◆ Stored data entries:
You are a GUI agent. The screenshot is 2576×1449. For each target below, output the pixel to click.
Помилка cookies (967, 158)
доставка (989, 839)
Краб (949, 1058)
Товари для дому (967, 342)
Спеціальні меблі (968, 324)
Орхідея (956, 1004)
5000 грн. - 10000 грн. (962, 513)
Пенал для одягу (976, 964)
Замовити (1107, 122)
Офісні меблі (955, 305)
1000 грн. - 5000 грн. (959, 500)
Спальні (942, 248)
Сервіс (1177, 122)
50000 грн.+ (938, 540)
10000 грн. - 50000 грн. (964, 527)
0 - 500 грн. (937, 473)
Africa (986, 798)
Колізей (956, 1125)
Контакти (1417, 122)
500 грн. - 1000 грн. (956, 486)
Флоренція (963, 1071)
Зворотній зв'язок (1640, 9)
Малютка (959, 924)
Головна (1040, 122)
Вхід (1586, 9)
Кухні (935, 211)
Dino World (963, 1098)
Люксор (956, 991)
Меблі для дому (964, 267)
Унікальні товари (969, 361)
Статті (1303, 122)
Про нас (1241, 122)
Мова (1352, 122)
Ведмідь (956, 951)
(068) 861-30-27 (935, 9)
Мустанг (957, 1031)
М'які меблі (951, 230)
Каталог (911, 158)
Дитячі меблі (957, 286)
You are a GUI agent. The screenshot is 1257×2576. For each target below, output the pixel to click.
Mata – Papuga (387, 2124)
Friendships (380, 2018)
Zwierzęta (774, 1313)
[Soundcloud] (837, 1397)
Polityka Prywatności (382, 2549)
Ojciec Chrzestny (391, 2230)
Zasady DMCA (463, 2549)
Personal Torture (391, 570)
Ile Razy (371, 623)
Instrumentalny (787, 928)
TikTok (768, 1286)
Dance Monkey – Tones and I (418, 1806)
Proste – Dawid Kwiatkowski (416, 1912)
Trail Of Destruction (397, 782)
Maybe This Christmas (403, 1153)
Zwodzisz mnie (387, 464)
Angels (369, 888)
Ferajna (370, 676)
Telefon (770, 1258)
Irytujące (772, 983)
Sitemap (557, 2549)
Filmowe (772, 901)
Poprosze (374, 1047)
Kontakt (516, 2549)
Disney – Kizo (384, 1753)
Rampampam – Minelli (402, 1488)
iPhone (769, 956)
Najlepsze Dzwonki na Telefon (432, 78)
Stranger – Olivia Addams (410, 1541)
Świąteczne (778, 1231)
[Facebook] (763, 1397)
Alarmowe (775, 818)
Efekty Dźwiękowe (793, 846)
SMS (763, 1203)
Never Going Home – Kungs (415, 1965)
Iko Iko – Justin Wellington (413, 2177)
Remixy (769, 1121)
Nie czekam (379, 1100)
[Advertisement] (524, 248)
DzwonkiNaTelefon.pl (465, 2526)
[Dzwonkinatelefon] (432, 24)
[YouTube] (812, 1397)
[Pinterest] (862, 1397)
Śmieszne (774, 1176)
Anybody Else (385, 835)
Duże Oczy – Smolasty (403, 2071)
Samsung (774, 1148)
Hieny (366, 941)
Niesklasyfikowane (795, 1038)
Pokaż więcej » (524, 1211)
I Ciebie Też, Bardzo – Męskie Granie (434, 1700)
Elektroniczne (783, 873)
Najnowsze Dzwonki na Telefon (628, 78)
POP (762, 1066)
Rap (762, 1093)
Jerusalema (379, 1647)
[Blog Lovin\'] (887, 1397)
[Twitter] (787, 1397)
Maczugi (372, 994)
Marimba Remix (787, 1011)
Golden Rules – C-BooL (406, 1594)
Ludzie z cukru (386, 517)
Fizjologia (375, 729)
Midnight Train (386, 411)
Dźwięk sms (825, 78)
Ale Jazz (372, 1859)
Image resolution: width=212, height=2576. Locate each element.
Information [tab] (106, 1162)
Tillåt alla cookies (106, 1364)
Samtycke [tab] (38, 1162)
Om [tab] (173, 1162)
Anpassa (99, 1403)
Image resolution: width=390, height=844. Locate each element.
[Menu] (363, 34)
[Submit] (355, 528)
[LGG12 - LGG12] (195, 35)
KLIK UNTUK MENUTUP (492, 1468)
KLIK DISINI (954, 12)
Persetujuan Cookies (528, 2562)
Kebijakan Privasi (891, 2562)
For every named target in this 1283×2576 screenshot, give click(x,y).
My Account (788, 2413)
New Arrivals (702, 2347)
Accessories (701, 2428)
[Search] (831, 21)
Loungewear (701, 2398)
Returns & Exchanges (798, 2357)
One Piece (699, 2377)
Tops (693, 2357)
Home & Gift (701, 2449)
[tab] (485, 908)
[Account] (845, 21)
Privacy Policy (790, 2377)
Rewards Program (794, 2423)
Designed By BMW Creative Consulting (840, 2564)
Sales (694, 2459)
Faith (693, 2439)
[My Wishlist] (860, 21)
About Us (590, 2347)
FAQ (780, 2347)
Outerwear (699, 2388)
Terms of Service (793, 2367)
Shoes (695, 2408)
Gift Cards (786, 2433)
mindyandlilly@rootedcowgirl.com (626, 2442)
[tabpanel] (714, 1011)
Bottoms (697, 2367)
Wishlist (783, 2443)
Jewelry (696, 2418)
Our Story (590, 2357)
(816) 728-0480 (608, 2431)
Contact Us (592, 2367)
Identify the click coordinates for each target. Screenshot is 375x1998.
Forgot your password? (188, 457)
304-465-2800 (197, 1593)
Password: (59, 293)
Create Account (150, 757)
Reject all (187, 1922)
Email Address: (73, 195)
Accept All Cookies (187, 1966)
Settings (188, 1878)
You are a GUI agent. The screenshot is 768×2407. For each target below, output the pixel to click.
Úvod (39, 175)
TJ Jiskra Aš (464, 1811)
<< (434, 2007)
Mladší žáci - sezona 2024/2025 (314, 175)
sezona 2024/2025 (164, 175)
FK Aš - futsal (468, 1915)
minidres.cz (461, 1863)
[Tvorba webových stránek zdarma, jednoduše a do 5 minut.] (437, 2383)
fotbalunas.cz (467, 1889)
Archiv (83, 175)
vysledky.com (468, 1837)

◆ TASK DETAILS: The stretch of entries above that starts with the line containing "Angels (369, 888)" and goes on through the line containing "Hieny (366, 941)" is to be transcribed exactly, and no other line is to be transcribed.

◆ WRITTEN REPLY:
Angels (369, 888)
Ferajna (370, 676)
Telefon (770, 1258)
Irytujące (772, 983)
Sitemap (557, 2549)
Filmowe (772, 901)
Poprosze (374, 1047)
Kontakt (516, 2549)
Disney – Kizo (384, 1753)
Rampampam – Minelli (402, 1488)
iPhone (769, 956)
Najlepsze Dzwonki na Telefon (432, 78)
Stranger – Olivia Addams (410, 1541)
Świąteczne (778, 1231)
[Facebook] (763, 1397)
Alarmowe (775, 818)
Efekty Dźwiękowe (793, 846)
SMS (763, 1203)
Never Going Home – Kungs (415, 1965)
Iko Iko – Justin Wellington (413, 2177)
Remixy (769, 1121)
Nie czekam (379, 1100)
[Advertisement] (524, 248)
DzwonkiNaTelefon.pl (465, 2526)
[Dzwonkinatelefon] (432, 24)
[YouTube] (812, 1397)
[Pinterest] (862, 1397)
Śmieszne (774, 1176)
Anybody Else (385, 835)
Duże Oczy – Smolasty (403, 2071)
Samsung (774, 1148)
Hieny (366, 941)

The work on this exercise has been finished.